NOCOW and Swap Files?

Discussion:

Robert White

2014-10-22 20:08:48 UTC

So the documentation is clear that you can't mount a swap file through
BTRFS (unless you use a loop device).

Why isn't a NOCOW file that has been fully pre-allocated -- as with
fallocate(1) -- not suitable for swapping?

I found one reference to an unimplemented feature necessary for swap,
but wouldn't it be reasonable for that feature to exist for NOCOW files?
(or does this relate to my previous questions about the COW operation
that happens after a snapshot?)
--
To unsubscribe from this list: send the line "unsubscribe linux-btrfs" in
the body of a message to ***@vger.kernel.org
More majordomo info at http://vger.kernel.org/majordomo-info.html

Hugo Mills

2014-10-22 20:25:19 UTC

Permalink

Post by Robert White
So the documentation is clear that you can't mount a swap file
through BTRFS (unless you use a loop device).
Why isn't a NOCOW file that has been fully pre-allocated -- as with
fallocate(1) -- not suitable for swapping?
I found one reference to an unimplemented feature necessary for
swap, but wouldn't it be reasonable for that feature to exist for
NOCOW files? (or does this relate to my previous questions about the
COW operation that happens after a snapshot?)
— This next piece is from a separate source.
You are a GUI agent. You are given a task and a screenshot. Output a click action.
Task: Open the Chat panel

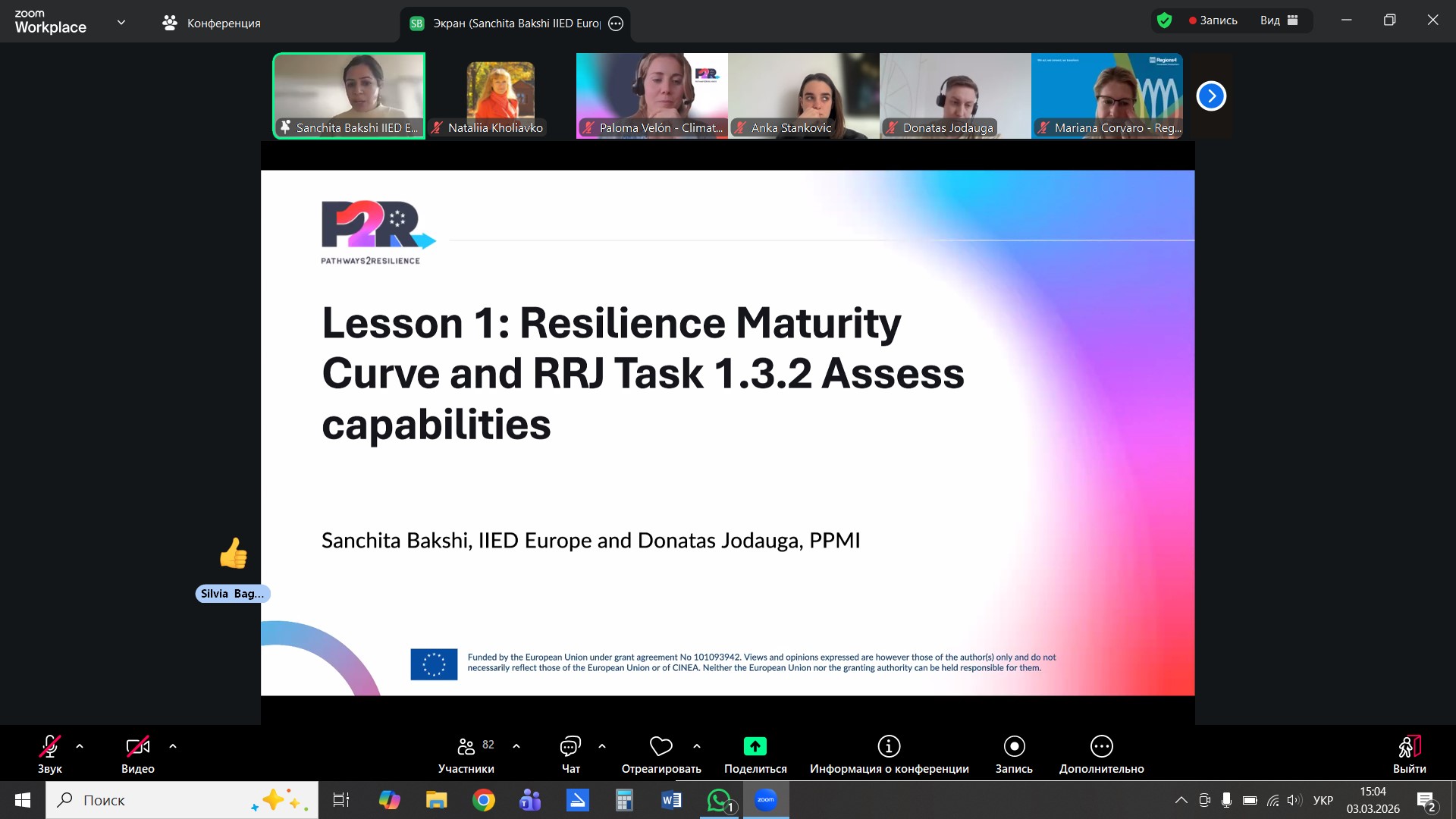(570, 747)
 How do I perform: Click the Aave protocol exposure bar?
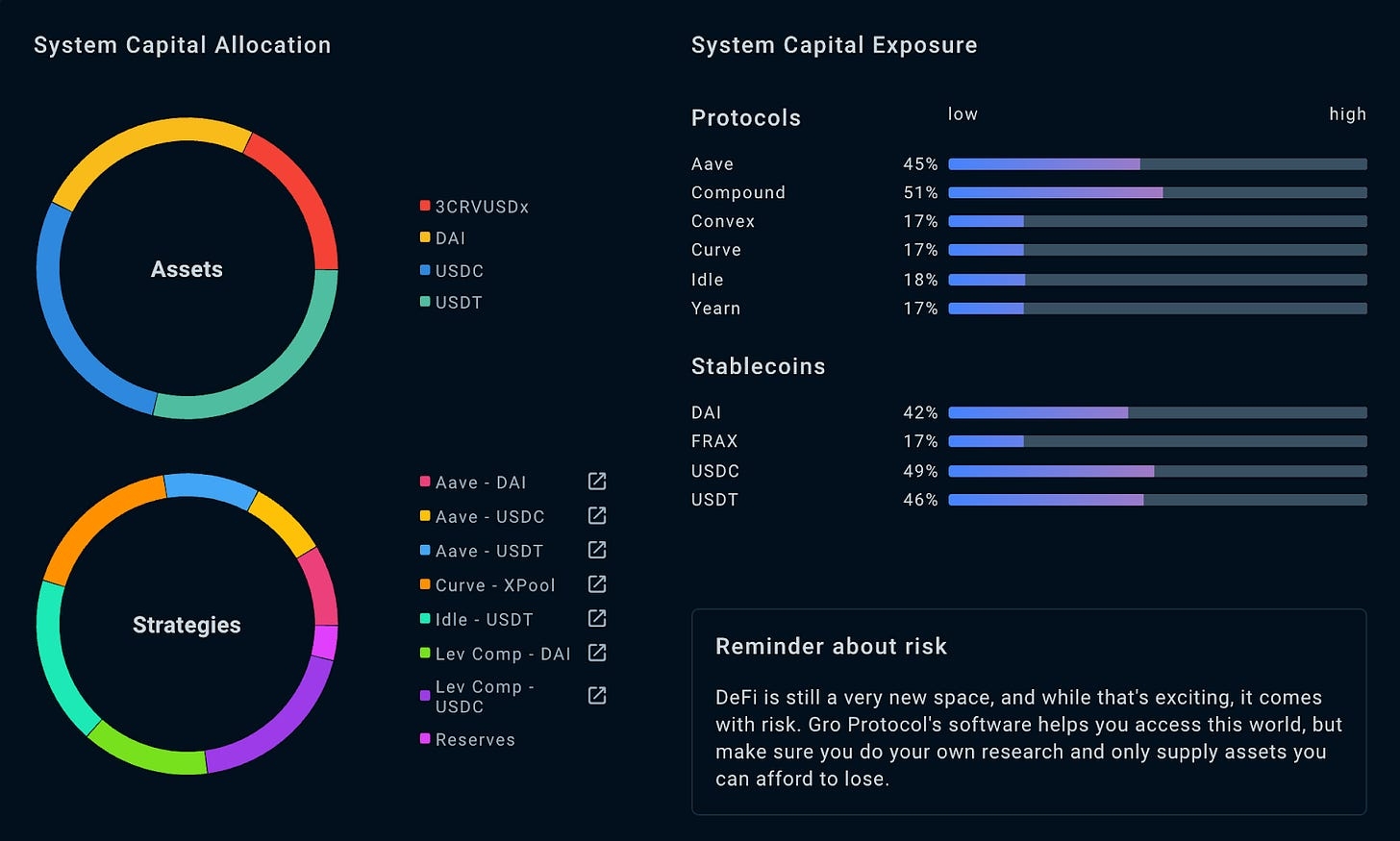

The original swap implementation worked by determining a list of
blocks (well, I guess extents) using fiemap, and passing that to the
swap code for it to use. This is fine, as long as (a) nobody else
writes to the file, and (b) the blocks comprising the file don't move
elsewhere.

Part (a) can be done with normal permissions, so that's not a
problem.

Part (b) is more tricky -- not because of CoW (because the writes
from the swap code go directly to the device, ignoring the FS), but
because the FS's idea of where the file lives on the device can move
-- balance will do this, for example. So you can't balance a
filesystem with any active swapfiles on it. This is the main reason
that swapfiles aren't allowed on btrfs, as far as I know.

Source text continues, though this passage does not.